Located in the heart of La Candelaria just one block away from the Plaza de Bolivar, lies one of the oldest and most important gastronomic and historical establishments of Bogota. No it’s not some tacky tourist hang out spot where people just go for their usual selfie opp. There’s no takeaway postcard or souvenir. Just simple Santafereño (Bogotano) home cooking for hungry patrons who value tradition and quality. I’m talking about a cosy little eatery/restaurant called La Puerta Falsa.
Looking at it from the outside, most people would probably mistake it for one of the many classic Spanish colonial homes that line the streets of the city’s historic centre. It’s a tiny establishment, with a wooden bar on the right that seats about ten people and a small staircase which leads to an upper level that manages to squeeze in three tables. While one may think that with all the traffic that comes through the door, why not expand? My only guess is that the owners have intended to preserve its humble and intimate ambience, upholding its reputation as being a traditional family-owned Colombian eatery rather than a full blown restaurant.
The story of La Puerta Falsa stretches back almost 200 years. Its name was adopted as the church across the street had fake doors built on the outside which were used as a defence mechanism to mislead attackers to the city. As the eatery didn’t have a name at the time, locals started referring to it as La Puerta Falsa (the fake door) which officially became its name in 1816 when the current owner’s great great grandparents registered the family business. Generations upon generations of Bogotanos from every day locals to well-known writers, actors and ex-presidents have passed through the doors of this gastronomic icon in order to fill their bellies with classic Bogotano favourites such as its famous Tamales.

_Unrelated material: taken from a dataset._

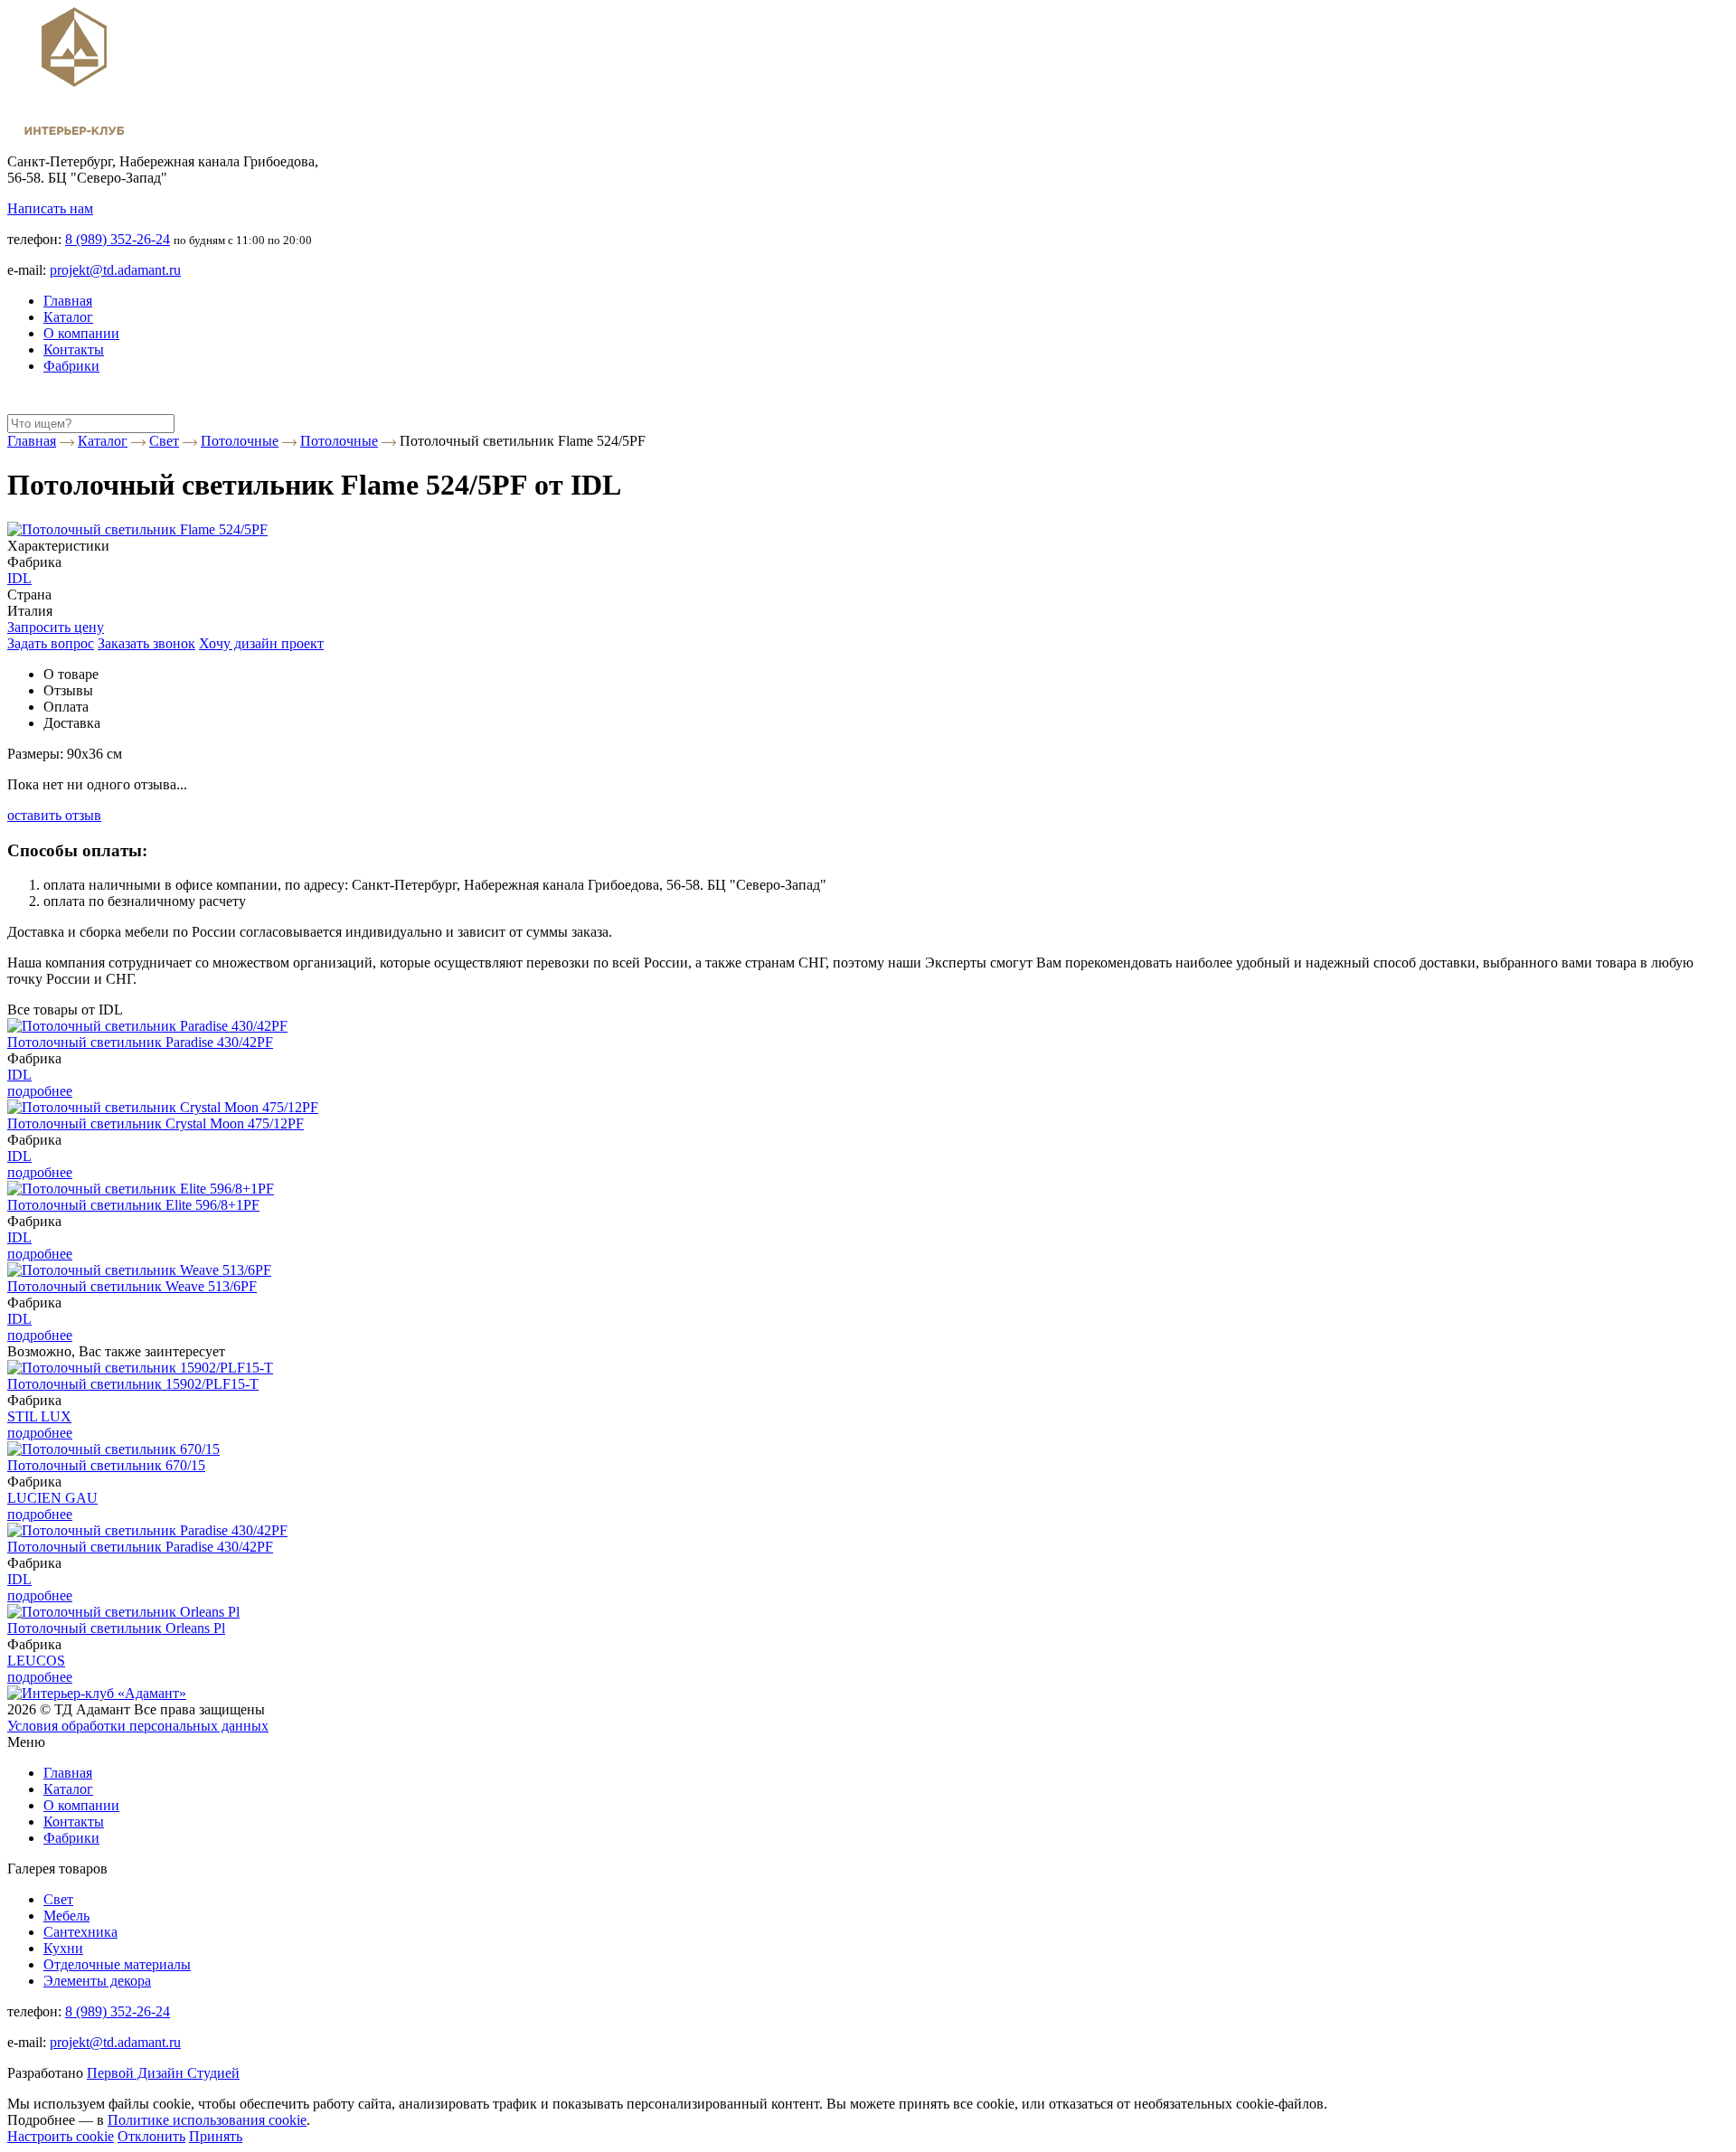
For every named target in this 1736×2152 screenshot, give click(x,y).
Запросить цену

While the options are not many, the secret of La Puerta’s success lies in its history. We’re talking about two centuries worth of tightly kept family recipes here with traditional dishes on offer such as chocolate completo (Colombian style hot chocolate), agua de panela completa (a hot drink made of panela) and Ajiaco. While these options are all great, most people flock to La Puerta Falsa for its Tamales. These things are so goddamn delicious that they top many locals’ “best tamal in Bogota” lists. I remember the first time I tried La Puerta’s tamal and thinking goodness this is how all Colombian tamales should taste like.
The other dish that’s worth trying is the chocolate completo which comes with hot chocolate, cheese, bread and almojabana (kind of a mix between a sponge cake and cheese bread). It may sound strange to some people but Colombians often drink hot chocolate for breakfast.That’s not even the strange part. They put chunks of cheese in it too. The idea is to scoop out bits of melted cheese from the bottom while you sip on your hot beverage. Coming from a western background where coffee is about as exciting as far as breakfast beverages go, this was a real gastural (gastro and cultural) shock to me. It still doesn’t make any sense to me to have melted cheese sitting at the bottom of a hot mug of hot chocolate but I’ve somehow taken a liking to it. I guess you’ll just have to try it out for yourself.
On your way out, make sure you check out at least one of the many traditional sweets they have on display.